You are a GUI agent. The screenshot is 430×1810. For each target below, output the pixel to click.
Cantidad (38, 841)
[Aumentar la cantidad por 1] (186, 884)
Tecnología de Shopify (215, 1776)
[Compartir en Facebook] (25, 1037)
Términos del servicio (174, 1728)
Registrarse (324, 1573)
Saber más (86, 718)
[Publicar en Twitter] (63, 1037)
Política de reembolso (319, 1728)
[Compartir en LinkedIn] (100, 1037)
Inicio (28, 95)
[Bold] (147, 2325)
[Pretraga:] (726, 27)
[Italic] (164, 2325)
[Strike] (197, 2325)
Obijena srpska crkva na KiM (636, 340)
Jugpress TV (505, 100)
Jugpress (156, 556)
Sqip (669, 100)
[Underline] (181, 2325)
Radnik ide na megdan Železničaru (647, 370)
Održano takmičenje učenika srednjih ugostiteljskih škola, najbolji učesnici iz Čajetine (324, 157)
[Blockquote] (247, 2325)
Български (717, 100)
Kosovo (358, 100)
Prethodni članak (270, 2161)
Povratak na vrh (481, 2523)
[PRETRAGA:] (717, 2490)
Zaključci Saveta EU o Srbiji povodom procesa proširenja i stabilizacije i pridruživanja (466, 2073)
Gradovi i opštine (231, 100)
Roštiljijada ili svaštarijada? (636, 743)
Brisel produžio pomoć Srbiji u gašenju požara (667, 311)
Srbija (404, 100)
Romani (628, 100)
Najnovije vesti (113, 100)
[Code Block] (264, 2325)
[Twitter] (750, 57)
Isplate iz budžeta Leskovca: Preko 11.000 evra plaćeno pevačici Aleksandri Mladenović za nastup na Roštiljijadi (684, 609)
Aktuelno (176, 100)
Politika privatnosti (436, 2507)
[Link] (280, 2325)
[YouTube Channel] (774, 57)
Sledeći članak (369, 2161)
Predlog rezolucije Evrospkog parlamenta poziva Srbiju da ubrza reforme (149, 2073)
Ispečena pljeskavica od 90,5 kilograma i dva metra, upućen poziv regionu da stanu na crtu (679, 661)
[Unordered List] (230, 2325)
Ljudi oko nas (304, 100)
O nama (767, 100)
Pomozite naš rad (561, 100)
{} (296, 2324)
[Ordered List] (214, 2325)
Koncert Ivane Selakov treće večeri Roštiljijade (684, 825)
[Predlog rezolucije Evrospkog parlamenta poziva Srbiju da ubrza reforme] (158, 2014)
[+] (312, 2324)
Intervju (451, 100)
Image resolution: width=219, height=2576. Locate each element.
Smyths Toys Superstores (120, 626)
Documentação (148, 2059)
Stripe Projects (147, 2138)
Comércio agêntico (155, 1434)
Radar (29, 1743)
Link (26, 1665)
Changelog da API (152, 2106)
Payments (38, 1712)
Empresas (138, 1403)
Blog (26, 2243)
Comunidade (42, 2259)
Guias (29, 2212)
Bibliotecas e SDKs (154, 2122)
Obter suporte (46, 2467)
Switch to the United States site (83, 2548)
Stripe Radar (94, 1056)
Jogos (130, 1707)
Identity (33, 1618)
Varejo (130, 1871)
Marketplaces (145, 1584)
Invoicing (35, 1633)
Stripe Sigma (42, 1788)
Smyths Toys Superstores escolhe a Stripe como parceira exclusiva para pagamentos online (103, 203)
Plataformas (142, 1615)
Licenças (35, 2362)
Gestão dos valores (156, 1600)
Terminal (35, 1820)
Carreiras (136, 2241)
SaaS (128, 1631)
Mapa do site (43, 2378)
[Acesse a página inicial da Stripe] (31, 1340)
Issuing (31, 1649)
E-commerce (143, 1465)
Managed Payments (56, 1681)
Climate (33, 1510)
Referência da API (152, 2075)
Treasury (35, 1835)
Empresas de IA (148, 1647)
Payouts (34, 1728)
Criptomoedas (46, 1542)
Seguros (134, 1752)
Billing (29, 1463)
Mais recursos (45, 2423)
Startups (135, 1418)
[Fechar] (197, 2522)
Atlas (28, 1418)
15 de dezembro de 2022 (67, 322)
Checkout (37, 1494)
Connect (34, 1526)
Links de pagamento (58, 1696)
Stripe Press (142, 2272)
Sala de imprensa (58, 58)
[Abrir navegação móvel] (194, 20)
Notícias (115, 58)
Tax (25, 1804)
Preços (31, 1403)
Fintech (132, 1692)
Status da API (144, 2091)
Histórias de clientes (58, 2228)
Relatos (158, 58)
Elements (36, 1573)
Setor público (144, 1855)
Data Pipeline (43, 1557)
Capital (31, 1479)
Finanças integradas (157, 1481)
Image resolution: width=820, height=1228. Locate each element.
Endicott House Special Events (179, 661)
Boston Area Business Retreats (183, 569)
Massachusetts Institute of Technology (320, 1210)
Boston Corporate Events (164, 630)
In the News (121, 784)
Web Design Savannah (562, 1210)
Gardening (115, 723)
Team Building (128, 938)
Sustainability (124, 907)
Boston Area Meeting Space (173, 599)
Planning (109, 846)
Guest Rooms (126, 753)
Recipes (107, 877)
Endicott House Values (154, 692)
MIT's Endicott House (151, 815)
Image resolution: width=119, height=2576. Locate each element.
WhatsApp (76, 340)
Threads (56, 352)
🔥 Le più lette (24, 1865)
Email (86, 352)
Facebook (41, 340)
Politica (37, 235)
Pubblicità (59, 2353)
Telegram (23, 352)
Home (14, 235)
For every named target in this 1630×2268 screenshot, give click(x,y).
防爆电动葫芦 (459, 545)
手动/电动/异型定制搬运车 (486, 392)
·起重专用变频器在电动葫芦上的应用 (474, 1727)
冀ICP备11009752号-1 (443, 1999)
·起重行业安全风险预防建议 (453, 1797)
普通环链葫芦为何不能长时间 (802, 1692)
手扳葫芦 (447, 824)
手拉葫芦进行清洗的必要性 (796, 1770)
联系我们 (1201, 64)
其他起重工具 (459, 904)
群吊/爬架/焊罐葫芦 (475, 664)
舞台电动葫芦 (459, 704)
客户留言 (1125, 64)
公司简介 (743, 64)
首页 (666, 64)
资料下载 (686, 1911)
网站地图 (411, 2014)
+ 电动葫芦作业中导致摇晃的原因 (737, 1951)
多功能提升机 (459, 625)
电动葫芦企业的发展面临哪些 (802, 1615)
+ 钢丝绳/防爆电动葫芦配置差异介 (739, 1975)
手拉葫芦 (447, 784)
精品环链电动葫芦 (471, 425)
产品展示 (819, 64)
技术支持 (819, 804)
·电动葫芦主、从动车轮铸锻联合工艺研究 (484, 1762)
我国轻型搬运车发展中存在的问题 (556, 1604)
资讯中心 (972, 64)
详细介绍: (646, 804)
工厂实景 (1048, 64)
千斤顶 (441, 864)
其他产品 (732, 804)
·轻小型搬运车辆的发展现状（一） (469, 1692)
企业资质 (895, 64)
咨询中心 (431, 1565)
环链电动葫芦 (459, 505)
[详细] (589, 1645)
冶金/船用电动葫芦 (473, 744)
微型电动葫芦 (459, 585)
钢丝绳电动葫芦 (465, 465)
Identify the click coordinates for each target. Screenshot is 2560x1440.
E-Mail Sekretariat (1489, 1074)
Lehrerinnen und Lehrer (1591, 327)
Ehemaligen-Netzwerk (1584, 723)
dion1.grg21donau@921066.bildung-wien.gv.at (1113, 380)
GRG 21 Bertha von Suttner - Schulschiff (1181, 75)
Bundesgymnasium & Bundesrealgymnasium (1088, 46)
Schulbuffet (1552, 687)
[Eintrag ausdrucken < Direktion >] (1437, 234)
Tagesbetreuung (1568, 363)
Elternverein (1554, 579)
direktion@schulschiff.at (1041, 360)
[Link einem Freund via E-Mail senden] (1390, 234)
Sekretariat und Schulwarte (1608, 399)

■ **Work instruction**
Write out the records. Leave nothing out and change nothing.

■ **Reply to the task**
You are a GUI agent. The screenshot is 430×1810. For each target below, output the pixel to click.
Cantidad (38, 841)
[Aumentar la cantidad por 1] (186, 884)
Tecnología de Shopify (215, 1776)
[Compartir en Facebook] (25, 1037)
Términos del servicio (174, 1728)
Registrarse (324, 1573)
Saber más (86, 718)
[Publicar en Twitter] (63, 1037)
Política de reembolso (319, 1728)
[Compartir en LinkedIn] (100, 1037)
Inicio (28, 95)
[Bold] (147, 2325)
[Pretraga:] (726, 27)
[Italic] (164, 2325)
[Strike] (197, 2325)
Obijena srpska crkva na KiM (636, 340)
Jugpress TV (505, 100)
Jugpress (156, 556)
Sqip (669, 100)
[Underline] (181, 2325)
Radnik ide na megdan Železničaru (647, 370)
Održano takmičenje učenika srednjih ugostiteljskih škola, najbolji učesnici iz Čajetine (324, 157)
[Blockquote] (247, 2325)
Български (717, 100)
Kosovo (358, 100)
Prethodni članak (270, 2161)
Povratak na vrh (481, 2523)
[PRETRAGA:] (717, 2490)
Zaključci Saveta EU o Srbiji povodom procesa proširenja i stabilizacije i pridruživanja (466, 2073)
Gradovi i opštine (231, 100)
Roštiljijada ili svaštarijada? (636, 743)
Brisel produžio pomoć Srbiji u gašenju požara (667, 311)
Srbija (404, 100)
Romani (628, 100)
Najnovije vesti (113, 100)
[Code Block] (264, 2325)
[Twitter] (750, 57)
Isplate iz budžeta Leskovca: Preko 11.000 evra plaćeno pevačici Aleksandri Mladenović za nastup na Roštiljijadi (684, 609)
Aktuelno (176, 100)
Politika privatnosti (436, 2507)
[Link] (280, 2325)
[YouTube Channel] (774, 57)
Sledeći članak (369, 2161)
Predlog rezolucije Evrospkog parlamenta poziva Srbiju da ubrza reforme (149, 2073)
Ispečena pljeskavica od 90,5 kilograma i dva metra, upućen poziv regionu da stanu na crtu (679, 661)
[Unordered List] (230, 2325)
Ljudi oko nas (304, 100)
O nama (767, 100)
Pomozite naš rad (561, 100)
{} (296, 2324)
[Ordered List] (214, 2325)
Koncert Ivane Selakov treće večeri Roštiljijade (684, 825)
[Predlog rezolucije Evrospkog parlamenta poziva Srbiju da ubrza reforme] (158, 2014)
[+] (312, 2324)
Intervju (451, 100)
Image resolution: width=219, height=2576. Locate each element.
Smyths Toys Superstores (120, 626)
Documentação (148, 2059)
Stripe Projects (147, 2138)
Comércio agêntico (155, 1434)
Radar (29, 1743)
Link (26, 1665)
Changelog da API (152, 2106)
Payments (38, 1712)
Empresas (138, 1403)
Blog (26, 2243)
Comunidade (42, 2259)
Guias (29, 2212)
Bibliotecas e SDKs (154, 2122)
Obter suporte (46, 2467)
Switch to the United States site (83, 2548)
Stripe Radar (94, 1056)
Jogos (130, 1707)
Identity (33, 1618)
Varejo (130, 1871)
Marketplaces (145, 1584)
Invoicing (35, 1633)
Stripe Sigma (42, 1788)
Smyths Toys Superstores escolhe a Stripe como parceira exclusiva para pagamentos online (103, 203)
Plataformas (142, 1615)
Licenças (35, 2362)
Gestão dos valores (156, 1600)
Terminal (35, 1820)
Carreiras (136, 2241)
SaaS (128, 1631)
Mapa do site (43, 2378)
[Acesse a página inicial da Stripe] (31, 1340)
Issuing (31, 1649)
E-commerce (143, 1465)
Managed Payments (56, 1681)
Climate (33, 1510)
Referência da API (152, 2075)
Treasury (35, 1835)
Empresas de IA (148, 1647)
Payouts (34, 1728)
Criptomoedas (46, 1542)
Seguros (134, 1752)
Billing (29, 1463)
Mais recursos (45, 2423)
Startups (135, 1418)
[Fechar] (197, 2522)
Atlas (28, 1418)
15 de dezembro de 2022 (67, 322)
Checkout (37, 1494)
Connect (34, 1526)
Links de pagamento (58, 1696)
Stripe Press (142, 2272)
Sala de imprensa (58, 58)
[Abrir navegação móvel] (194, 20)
Notícias (115, 58)
Tax (25, 1804)
Preços (31, 1403)
Fintech (132, 1692)
Status da API (144, 2091)
Histórias de clientes (58, 2228)
Relatos (158, 58)
Elements (36, 1573)
Setor público (144, 1855)
Data Pipeline (43, 1557)
Capital (31, 1479)
Finanças integradas (157, 1481)
Image resolution: width=820, height=1228. Locate each element.
Endicott House Special Events (179, 661)
Boston Area Business Retreats (183, 569)
Massachusetts Institute of Technology (320, 1210)
Boston Corporate Events (164, 630)
In the News (121, 784)
Web Design Savannah (562, 1210)
Gardening (115, 723)
Team Building (128, 938)
Sustainability (124, 907)
Boston Area Meeting Space (173, 599)
Planning (109, 846)
Guest Rooms (126, 753)
Recipes (107, 877)
Endicott House Values (154, 692)
MIT's Endicott House (151, 815)
Image resolution: width=119, height=2576. Locate each element.
WhatsApp (76, 340)
Threads (56, 352)
🔥 Le più lette (24, 1865)
Email (86, 352)
Facebook (41, 340)
Politica (37, 235)
Pubblicità (59, 2353)
Telegram (23, 352)
Home (14, 235)
For every named target in this 1630×2268 screenshot, give click(x,y).
防爆电动葫芦 (459, 545)
手动/电动/异型定制搬运车 (486, 392)
·起重专用变频器在电动葫芦上的应用 (474, 1727)
冀ICP备11009752号-1 (443, 1999)
·起重行业安全风险预防建议 (453, 1797)
普通环链葫芦为何不能长时间 (802, 1692)
手扳葫芦 (447, 824)
手拉葫芦进行清洗的必要性 (796, 1770)
联系我们 (1201, 64)
其他起重工具 (459, 904)
群吊/爬架/焊罐葫芦 (475, 664)
舞台电动葫芦 (459, 704)
客户留言 (1125, 64)
公司简介 (743, 64)
首页 (666, 64)
资料下载 (686, 1911)
网站地图 (411, 2014)
+ 电动葫芦作业中导致摇晃的原因 (737, 1951)
多功能提升机 (459, 625)
电动葫芦企业的发展面临哪些 (802, 1615)
+ 钢丝绳/防爆电动葫芦配置差异介 (739, 1975)
手拉葫芦 (447, 784)
精品环链电动葫芦 (471, 425)
产品展示 (819, 64)
技术支持 (819, 804)
·电动葫芦主、从动车轮铸锻联合工艺研究 (484, 1762)
我国轻型搬运车发展中存在的问题 (556, 1604)
资讯中心 (972, 64)
详细介绍: (646, 804)
工厂实景 (1048, 64)
千斤顶 (441, 864)
其他产品 (732, 804)
·轻小型搬运车辆的发展现状（一） (469, 1692)
企业资质 (895, 64)
咨询中心 (431, 1565)
环链电动葫芦 (459, 505)
[详细] (589, 1645)
冶金/船用电动葫芦 (473, 744)
微型电动葫芦 (459, 585)
钢丝绳电动葫芦 (465, 465)
Identify the click coordinates for each target. Screenshot is 2560x1440.
E-Mail Sekretariat (1489, 1074)
Lehrerinnen und Lehrer (1591, 327)
Ehemaligen-Netzwerk (1584, 723)
dion1.grg21donau@921066.bildung-wien.gv.at (1113, 380)
GRG 21 Bertha von Suttner - Schulschiff (1181, 75)
Bundesgymnasium & Bundesrealgymnasium (1088, 46)
Schulbuffet (1552, 687)
[Eintrag ausdrucken < Direktion >] (1437, 234)
Tagesbetreuung (1568, 363)
Elternverein (1554, 579)
direktion@schulschiff.at (1041, 360)
[Link einem Freund via E-Mail senden] (1390, 234)
Sekretariat und Schulwarte (1608, 399)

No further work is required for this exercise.